Skip to content
New issue

Have a question about this project? Sign up for a free GitHub account to open an issue and contact its maintainers and the community.

By clicking “Sign up for GitHub”, you agree to our terms of service and privacy statement. We’ll occasionally send you account related emails.

Already on GitHub? Sign in to your account

Validation::_pattern['hostname'] matches dotted "domain" names, not "hostnames". #2477

Closed
beporter opened this issue Dec 12, 2013 · 24 comments
Closed

Comments

@beporter
Copy link
Contributor

Ref: Utility/Validation.php#L42.

There is no requirement that a hostname or an email address's domain part use a fully qualified, internet-resolvable DNS name. It's therefore incorrect behavior to reject a hostname like mylocalserver that does not contain a dot. This also has implications (at least) for Validation::email(), which incorrectly rejects addresses like beporter@localhost-- an address that is valid per RFC 2822.

Data segment –
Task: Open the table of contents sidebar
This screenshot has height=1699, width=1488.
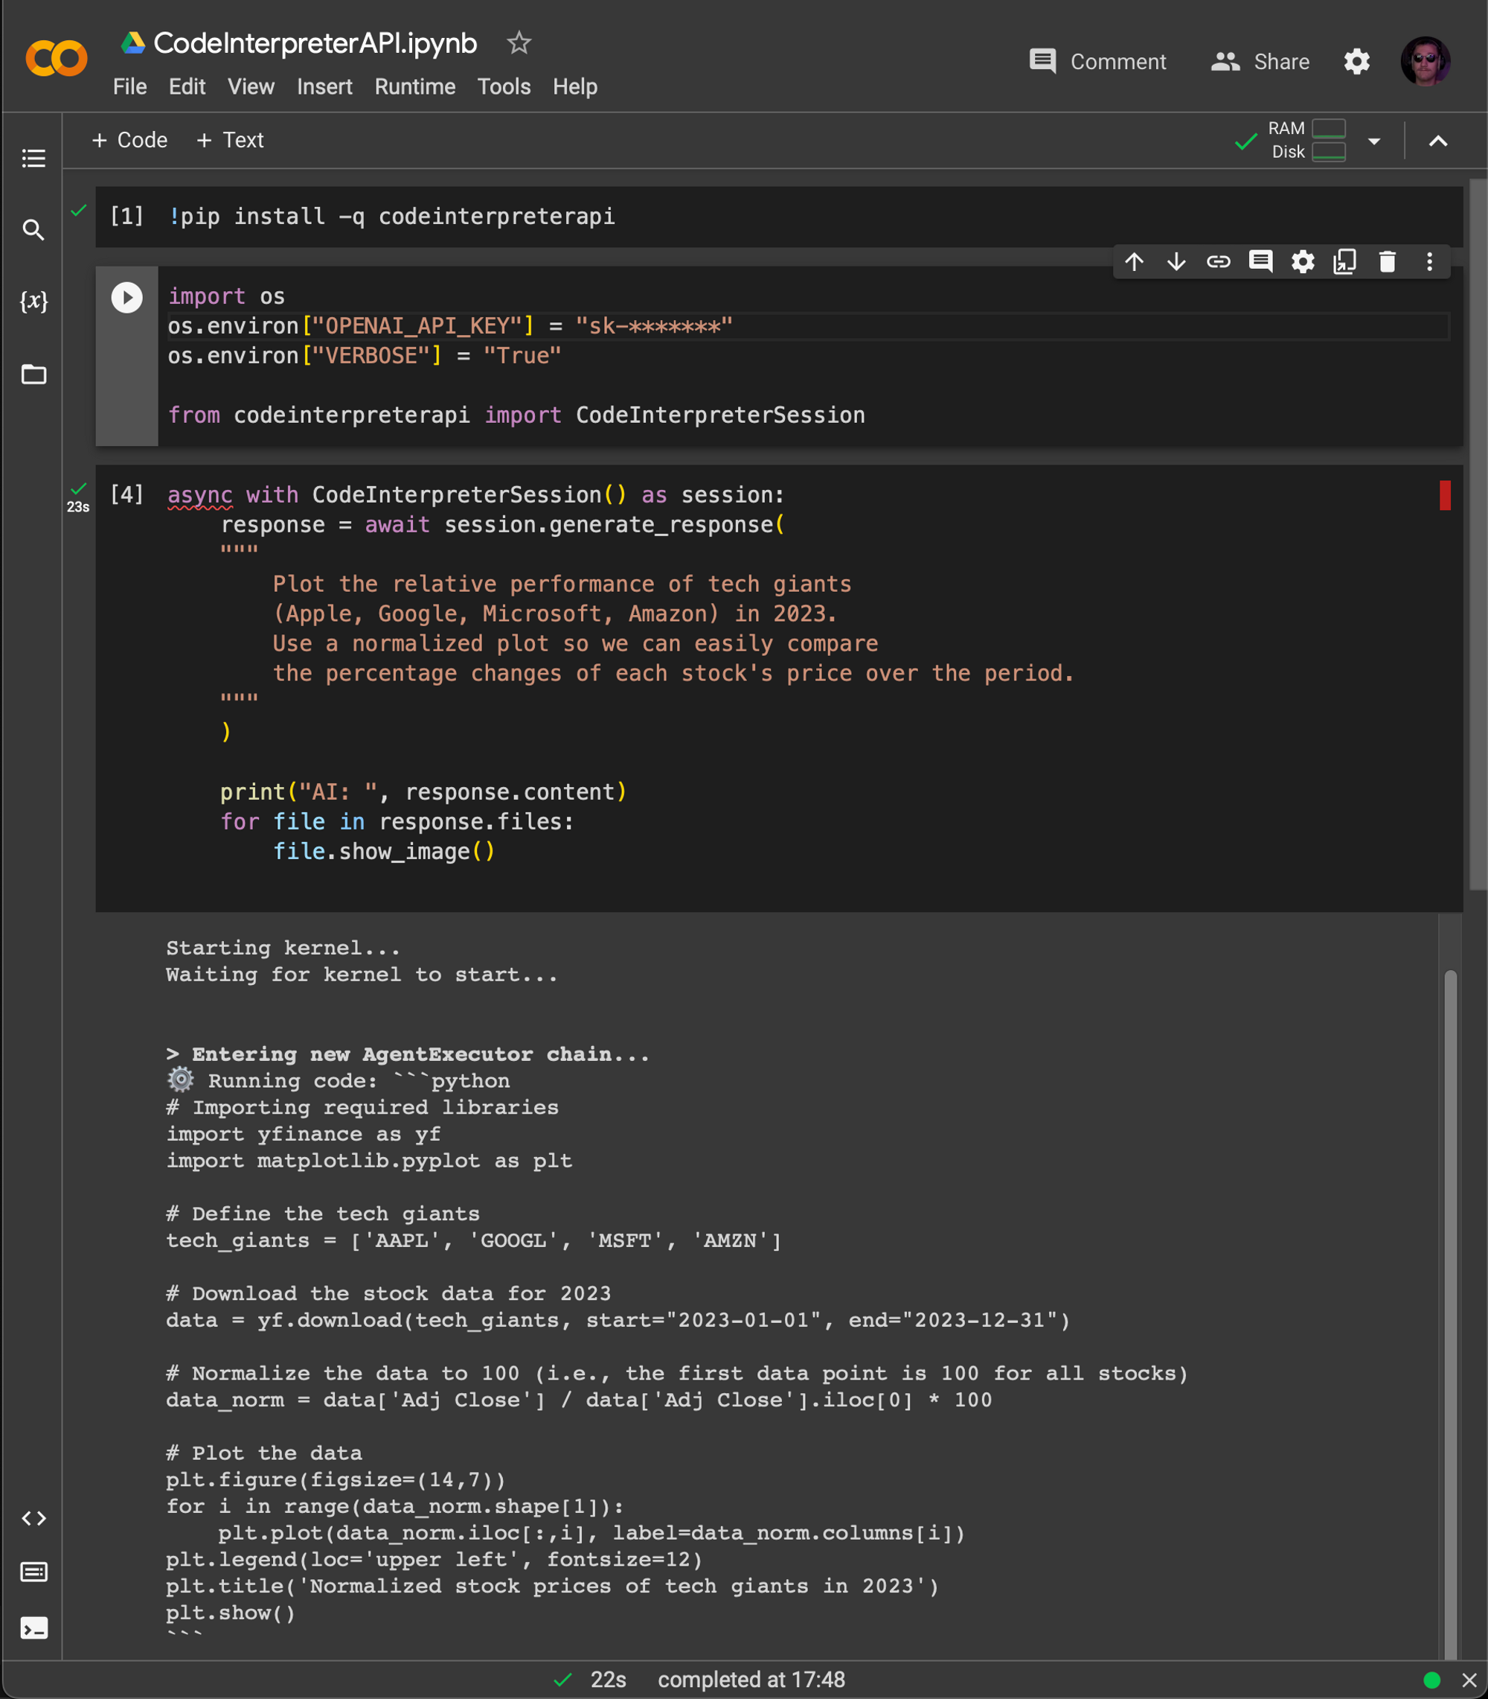Action: coord(33,158)
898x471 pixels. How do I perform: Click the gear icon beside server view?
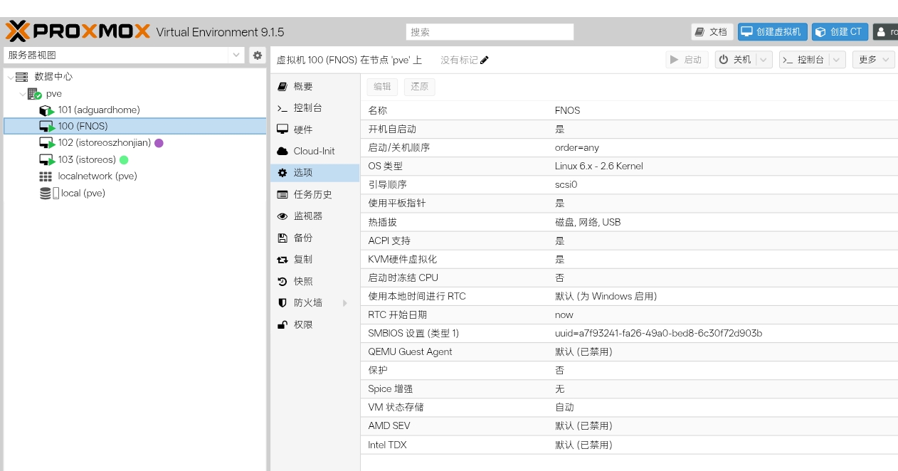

Requests –
(1) Retype the passage of the hostname validation issue between "Validation::_pattern['hostname'] matches dotted" and "Ref: Utility/Validation.php#L42.", inclusive.
(2) In the hostname validation issue, shorten the paragraph that opens "There is no requirement that a hostname" and keep its main facts.
(3) Carry on the GitHub issue about hostname validation from the point where it stops.

Answers below –
(1)
Validation::_pattern['hostname'] matches dotted "domain" names, not "hostnames". #2477

Closed
beporter opened this issue Dec 12, 2013 · 24 comments
Closed

Comments

@beporter
Copy link
Contributor

Ref: Utility/Validation.php#L42.

(2) Neither a hostname nor an email address's domain part has to be a fully qualified, internet-resolvable DNS name, so rejecting a dotless hostname like mylocalserver is wrong. The same problem affects Validation::email(), which rejects addresses such as beporter@localhost even though they are valid under RFC 2822.

(3)
The bottom line is that it's not appropriate to validate "hostnames" solely as "domain" names. I put together some samples using the current regex (link corrected) to illustrate. I feel like the argument though is really whether Cake is better off following common (but incorrect) validation practices, or following the letter of the RFC(s) at the expense of causing incompatibility with other apps and systems that aren't validating correctly.

PS: This post came about because I put 'from' => 'beporter@localhost' in my Config/email.php and got an error even though mail sent to beporter@localhost would have been properly routed and delivered by my local MTA.

@jameswatts
Copy link
Contributor

Unless it changed, this is the regexp used for FILTER_SANITIZE_EMAIL with the filter_var() function in PHP.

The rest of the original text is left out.